В июньском “Наблюдателе”, тоже посвященном путевым заметкам в стихах и прозе, Лиля Панн делает обзор эссеистики Алексея Цветкова по его книгам “Эдем и другое” и “Атлантический дневник””; Светлана Бучнева рецензирует книгу стихов Даниила Чкония “Я стою посредине Европы”; Анна Кузнецова размышляет над книгой Вольфганга Бюшера “Берлин—Москва. Пешее путешествие”; Александр Мелихов делится впечатлениями о книге Алефа-Бета Иегошуа “Пять времен года”. Под рубрикой “На другом языке” Мая Ульрих анализирует достоинства исследования Хуберта Винкельса “Добрые знаки. Немецкая литература 1995 — 2005” (Hubert Winkels. Gute Zeichen. Deutsche Literatur 1995 — 2005.). Сергей Боровиков под рубрикой “Симптом” рассуждает о “Хрестоматии для начальной и средней школ: саратовские писатели — детям”. “Незнакомый журнал”, прочитанный Галиной Ермошиной, — подзабытая “Звезда Востока”, издающаяся в Ташкенте. “Арахна” Марии Галиной посвящена сайтам на тему “Литературная карта России”. Александр Агеев требует “Предъявите контекст” у издателей журнала “Саквояж”.

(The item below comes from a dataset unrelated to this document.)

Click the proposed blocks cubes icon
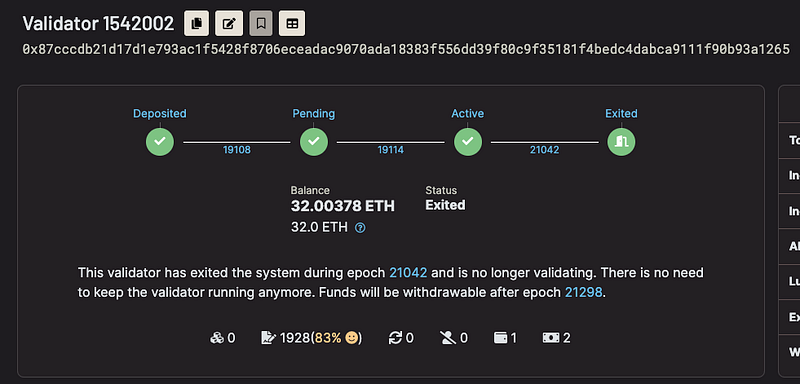The image size is (800, 384). coord(217,338)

"ИНОСТРАННАЯ ЛИТЕРАТУРА" № 6, 2008


Георг Кляйн. Либидисси. Роман. Перевод Анатолия Егоршева.


Роман (1998) современного немецкого прозаика (р. 1953). Действие происходит в некой азиатской (а может, африканской) стране, в недавнем прошлом освободившейся от власти Иноземной державы; теперь здесь хозяйничают религиозные сектанты, поклоняющиеся покойному пророку “местного разлива” Гахису. Герой – тайный немецкий агент, выполняющий секретную миссию передачи информации в центр. Однако роман вовсе не “шпионский”; скорее это метафорическая вариация на вечную тему “Запад есть Запад, Восток есть Восток, и вместе им не сойтись”. Густая сюрреалистическая атмосфера столичного города Либидисси обволакивает, поглощает и затягивает пришельца из иной, привычной нам цивилизации – пусть даже сам он этого уже не осознает. Роман можно было бы счесть фантастическим и отчасти абсурдистским, если бы не поражающая и пугающая опознаваемость приходящих на ум реальных аналогов, будь то Вьетнам, Афганистан или Ирак.


Хавьер Мариас. Рассказы. Перевод Н. Мечтаевой.

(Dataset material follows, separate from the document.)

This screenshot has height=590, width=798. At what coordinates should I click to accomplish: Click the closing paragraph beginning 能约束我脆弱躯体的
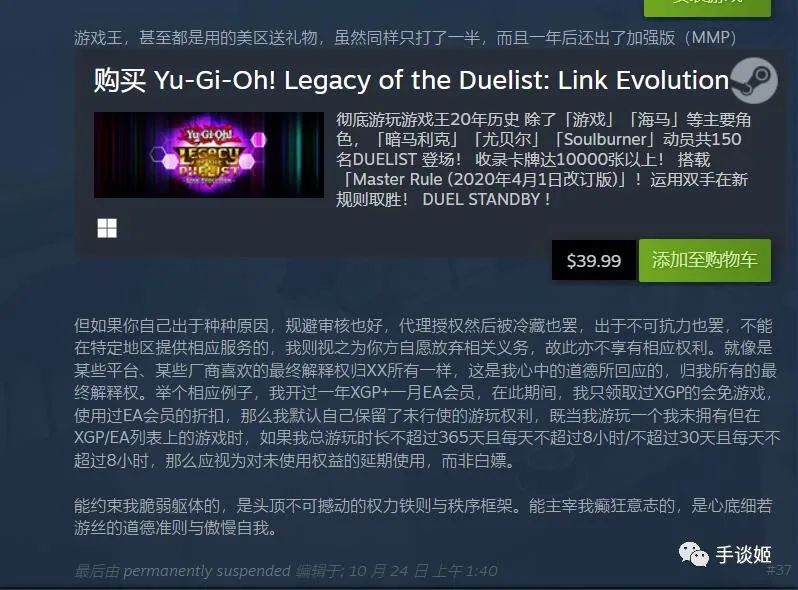(423, 516)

Испанский прозаик того же поколения, что и Кляйн, с рассказами, написанными примерно в то же время (десятилетней давности). И с похожим налетом мистики, оставляющим происходящее, как правило, без окончательного объяснения. Никаких социально-политических аллюзий здесь нет, зато встречаются привидения.


Тоне Павчек. Стихи. Перевод Жанны Перковской. Ленинградская встреча с Бродским. Эссе. Перевод Татьяны Жаровой. Вступление Надежды Стариковой.


Подборка к 80-летию современного словенского классика, лауреата нескольких (включая самую высшую) национальных премий. В 1963 году уже солидный 35-летний Павчик приехал из Югославии (т.е. практически с настоящего Запада) в советский Ленинград, где среди прочего встретился с 23-летним – молодым, но уже опальным – Иосифом Бродским. Увез домой его стихи (вместе со стихами Рейна и Бобышева). Четверть века спустя, уже после присуждения Бродскому Нобелевской премии, Павчек тепло вспоминает по тем временам практически невероятную встречу. В качестве бонуса – письмо Бродского Павчеку 1988 года.
Исмаиль Кадарэ. Прощальный подарок Зла. Новелла. Перевод и послесловие В. Тюхина. Интервью для читателей “Иностранной литературы”. Запись беседы, вступление и перевод В. Тюхина.
В 2005 году было объявлено об учреждении Международной Букеровской премии, и первым ее лауреатом стал албанский писатель Исмаиль Кадаре (р. 1936). Публикуемая в этом номере новелла (1995) удачно перекликается с романом Кляйна: только Империя здесь не на Западе, а на Востоке (Империя – Турция, а провинция – Албания). Посланец из Стамбула раскрывает правителю албанского города хитроумный план противодействия западному влиянию, реализовав который можно удержать Албанию в мусульманской Османской Империи и не пустить ее во враждебную христианскую Европу. (Возникают нетривиальные параллели с современными раскладами). В интервью писатель тепло отзывается о российских читателях и вспоминает, в частности, конец 50-х, когда он учился в московском Литературном институте. В качестве бонуса – короткий рассказ о горькой (и типичной) судьбе русской женщины, вышедшей в ту оттепельную эпоху замуж за албанца.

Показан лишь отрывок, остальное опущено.